Judiciary Committee Chairman Lindsey Graham said the Democratic boycott was "their choice."
"It will be my choice to vote the nominee out of committee. We're not going to allow them to take over the committee," Graham said.
The empty seats for the Democratic committee members had posters placed upon them bearing photographs of people who they argue would be hurt if the Affordable Care Act healthcare law, also known as Obamacare, is struck down as Trump has sought in a case to be argued before the justices on Nov. 10.
Barrett, nominated on Sept. 26 to succeed the late liberal Justice Ruth Bader Ginsburg, has criticized previous rulings upholding Obamacare but said during her confirmation hearing she has no agenda to invalidate the measure.
Democrats were incensed that Senate Republicans moved forward with Barrett's confirmation process so near an election after refusing in 2016 to allow the chamber to act on a Supreme Court nomination by Trump's Democratic predecessor, Barack Obama, because it was an election year.
Schumer called the Republican hurry to confirm Barrett "a naked power grab" through a "sham vote," arguing that Republicans broke the committee's own rules by approving the nomination without Democrats present.
No nominee to the Supreme Court has ever been confirmed by the Senate this close to a presidential election. More than 45 million ballots already have been cast. Majority Leader Mitch McConnell has planned a confirmation vote on the Senate floor on Monday.
‘LAW OF AMY'
Calling the committee vote "a groundbreaking historic moment," Graham said of Barrett: "The ‘law of Amy' will not be applied to a case in controversy. It will be the law as written in the Constitution or by statute or whatever regulatory body she's going to review. She will take her job on without agenda."
A favorite of Christian conservatives, Barrett frustrated Committee Democrats during her confirmation hearing last week by sidestepping questions on abortion, presidential powers, climate change, voting rights, Obamacare and other issues.
Trump has said he believes the Supreme Court will decide the election's outcome and has made clear he wants Barrett on the bench for any election-related cases.

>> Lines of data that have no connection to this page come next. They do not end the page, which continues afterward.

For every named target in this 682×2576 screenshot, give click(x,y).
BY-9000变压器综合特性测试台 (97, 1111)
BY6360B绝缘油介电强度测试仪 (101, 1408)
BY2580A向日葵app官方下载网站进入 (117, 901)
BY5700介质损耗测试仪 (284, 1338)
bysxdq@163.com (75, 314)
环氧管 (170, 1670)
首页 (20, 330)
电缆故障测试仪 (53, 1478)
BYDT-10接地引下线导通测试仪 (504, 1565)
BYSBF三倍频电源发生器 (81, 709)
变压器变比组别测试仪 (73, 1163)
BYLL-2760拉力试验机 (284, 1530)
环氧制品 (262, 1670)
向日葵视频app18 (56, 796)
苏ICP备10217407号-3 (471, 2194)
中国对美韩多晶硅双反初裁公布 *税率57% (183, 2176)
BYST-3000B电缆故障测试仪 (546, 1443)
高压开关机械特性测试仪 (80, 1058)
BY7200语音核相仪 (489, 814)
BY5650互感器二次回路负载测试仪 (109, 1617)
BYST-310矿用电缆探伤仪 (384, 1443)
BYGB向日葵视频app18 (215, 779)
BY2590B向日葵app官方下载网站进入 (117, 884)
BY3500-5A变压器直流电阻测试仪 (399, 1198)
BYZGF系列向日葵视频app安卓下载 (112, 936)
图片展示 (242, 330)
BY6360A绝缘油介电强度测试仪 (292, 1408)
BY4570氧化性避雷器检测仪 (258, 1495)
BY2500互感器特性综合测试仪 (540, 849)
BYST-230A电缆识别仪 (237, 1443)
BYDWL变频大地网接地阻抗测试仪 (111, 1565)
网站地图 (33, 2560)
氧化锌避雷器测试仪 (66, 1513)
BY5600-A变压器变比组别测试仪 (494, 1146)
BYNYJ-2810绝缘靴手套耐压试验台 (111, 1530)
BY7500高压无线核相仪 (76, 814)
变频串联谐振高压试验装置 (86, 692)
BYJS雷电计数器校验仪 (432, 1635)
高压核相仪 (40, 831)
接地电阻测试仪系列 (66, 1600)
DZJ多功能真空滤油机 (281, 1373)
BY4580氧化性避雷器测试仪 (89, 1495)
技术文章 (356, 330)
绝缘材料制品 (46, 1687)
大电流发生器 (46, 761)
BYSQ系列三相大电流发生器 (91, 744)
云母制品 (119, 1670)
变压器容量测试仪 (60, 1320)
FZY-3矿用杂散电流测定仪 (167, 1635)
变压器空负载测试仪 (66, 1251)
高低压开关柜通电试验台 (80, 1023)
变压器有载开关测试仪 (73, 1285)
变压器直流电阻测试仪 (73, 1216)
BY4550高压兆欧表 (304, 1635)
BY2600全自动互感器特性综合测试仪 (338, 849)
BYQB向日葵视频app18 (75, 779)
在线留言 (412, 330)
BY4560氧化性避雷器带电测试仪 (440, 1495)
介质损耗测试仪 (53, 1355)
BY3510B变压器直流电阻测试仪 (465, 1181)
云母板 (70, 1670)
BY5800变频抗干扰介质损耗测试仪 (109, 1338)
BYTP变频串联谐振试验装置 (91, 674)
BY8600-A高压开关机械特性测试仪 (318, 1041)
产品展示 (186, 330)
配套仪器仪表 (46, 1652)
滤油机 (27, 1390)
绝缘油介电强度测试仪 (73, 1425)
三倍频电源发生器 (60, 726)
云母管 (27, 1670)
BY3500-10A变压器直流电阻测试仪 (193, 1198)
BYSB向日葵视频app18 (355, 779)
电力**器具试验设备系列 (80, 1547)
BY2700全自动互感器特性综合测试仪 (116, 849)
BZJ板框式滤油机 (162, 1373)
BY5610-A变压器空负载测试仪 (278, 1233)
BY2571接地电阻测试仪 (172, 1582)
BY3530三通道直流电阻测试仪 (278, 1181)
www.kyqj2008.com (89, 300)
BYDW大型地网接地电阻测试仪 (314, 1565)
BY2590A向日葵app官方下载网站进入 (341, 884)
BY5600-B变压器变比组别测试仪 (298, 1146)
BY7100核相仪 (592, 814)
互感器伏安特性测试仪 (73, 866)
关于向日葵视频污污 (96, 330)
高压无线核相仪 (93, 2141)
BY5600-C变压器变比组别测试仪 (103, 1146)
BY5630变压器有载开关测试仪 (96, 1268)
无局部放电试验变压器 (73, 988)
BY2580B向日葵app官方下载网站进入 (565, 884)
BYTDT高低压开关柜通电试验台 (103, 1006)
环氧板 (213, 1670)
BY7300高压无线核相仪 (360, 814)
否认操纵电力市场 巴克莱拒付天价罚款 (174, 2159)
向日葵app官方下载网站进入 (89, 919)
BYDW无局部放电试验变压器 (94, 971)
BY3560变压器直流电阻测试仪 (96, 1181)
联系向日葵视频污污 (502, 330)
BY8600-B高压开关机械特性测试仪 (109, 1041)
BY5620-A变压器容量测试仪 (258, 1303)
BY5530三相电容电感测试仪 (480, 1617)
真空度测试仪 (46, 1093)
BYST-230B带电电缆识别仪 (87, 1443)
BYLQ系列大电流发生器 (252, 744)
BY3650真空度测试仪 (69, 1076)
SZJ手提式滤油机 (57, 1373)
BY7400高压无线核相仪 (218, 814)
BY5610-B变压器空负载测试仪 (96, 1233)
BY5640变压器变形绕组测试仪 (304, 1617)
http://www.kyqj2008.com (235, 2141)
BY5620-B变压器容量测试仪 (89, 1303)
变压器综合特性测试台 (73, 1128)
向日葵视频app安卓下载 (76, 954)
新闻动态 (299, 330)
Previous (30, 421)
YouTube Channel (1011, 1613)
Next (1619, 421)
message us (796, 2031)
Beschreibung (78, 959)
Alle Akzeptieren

Republicans are hoping Barrett's confirmation can give a boost to incumbent senators in the party facing tough re-election fights, including Graham in South Carolina and Judiciary Committee members Joni Ernst in Iowa and Thom Tillis in North Carolina.
Some on the left have floated the idea of expanding the number of justices – fixed by federal law at nine – if Biden wins to counter the court's rightward drift in light of the actions of Senate Republicans in 2016 and now. Republicans have decried the idea as "court-packing."
Biden told the CBS program "60 Minutes" that if elected he would create a bipartisan commission of constitutional scholars to examine reforms for the "out of whack" federal judiciary, saying there could be various alternatives to consider besides expanding the Supreme Court.
Graham said expanding the number of justices after presidential elections would mark "the end of the independence of the court."